Mary Hawn, MD, professor of surgery and chair of surgery at Stanford University, in California, said the study highlights the need for diversity among faculty and residents. “It is incumbent on us to create inclusive training environments. Having diversity improves the cultural competency of the program, which has a positive effect on patient care.”

Mary E. Klingensmith, MD, the Mary Culver Distinguished Professor of Surgery and vice chair for education at Washington University School of Medicine in St. Louis, said surgical patients are more diverse than the surgical workforce, and patients may have preferences for physicians with an origin or sex similar to theirs. “A more diverse workforce serves our patients well, but we also become more receptive to patients of different genders and cultures if we are working in more diverse environments where diversity is embraced, accepted, understood and considered an everyday occurrence rather than a rarity.”

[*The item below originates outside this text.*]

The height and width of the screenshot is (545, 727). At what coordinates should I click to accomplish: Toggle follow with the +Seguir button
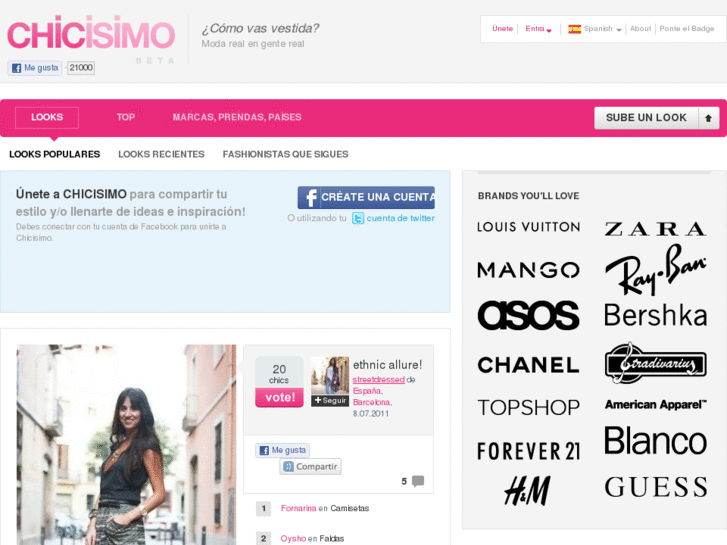(x=330, y=400)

The Institute of Medicine’s 2003 report, “Unequal Treatment: Confronting Racial and Ethnic Disparities in Health Care,” found that racial and ethnic minorities receive lower-quality health care than nonminorities, even when access-related factors, such as patients’ insurance status and income, are controlled. The authors concluded that the health care workforce and its ability to deliver quality care for racial and ethnic minorities can be improved substantially by increasing the proportion of underrepresented U.S. racial and ethnic minorities among health professionals.

Dr. Klingensmith also suggested that programs consider outreach efforts to residents’ families to raise awareness of the difficulty of residency and the need for support. The study surprisingly showed that residents with family who lived nearby were less likely to complete residency. Female residents with family members living nearby had higher rates of attrition than those without; 39% of female nonwhite residents studying in academic programs with family nearby left their programs before completion. Surgical educators who listened to the presentation said family sometimes may support a resident’s decision to leave due to stress.

For the past 25 years, attrition rates have remained steady in general surgery, with about one in four residents not completing training. That is much higher than other specialties, including surgical specialties. Orthopedic surgery has a dropout rate of less than 1%, OB-GYN is about 4.5%, and medicine is about 5%.

“It was thought that changes in work hours and the kinds of things might lower the attrition rate, but they have not. So we need to look at other solutions,” Dr. Yeo said.

Resident characteristics that did not significantly affect the completion of training included marital status, attending a U.S. or Canadian medical school, and geographic location of a residency program. Attrition rates were higher (24.4%) in larger programs, defined as more than six chief residents graduating each year, than smaller programs (17.7%). Military programs had the highest attrition rates (35.5%) versus academic programs (20.4%) and community programs (16.7%).

Intern age was unavailable for this sample, and there were no data on marriage or children among residents after the start of residency.

There are few reports of interventions designed to prevent surgical resident attrition. In 2010, surgeons from the University of Pennsylvania reported a dramatic reduction in resident attrition after changing the resident selection strategy in 2005. They added an essay and structured interview to the process that allows them to select traits that are aligned with the ethos of their program and assess perseverance and success in difficult situations (Ann Surg 2010;252:537-541). However, critics of this approach say it screens trainees who are likely to complete residency, but does not necessarily identify those who would be good physicians.

The full study is expected to be published in an upcoming edition of the Annals of Surgery. It was presented this spring at the 2017 annual meeting of the American Surgical Association, the oldest surgical association in the United States.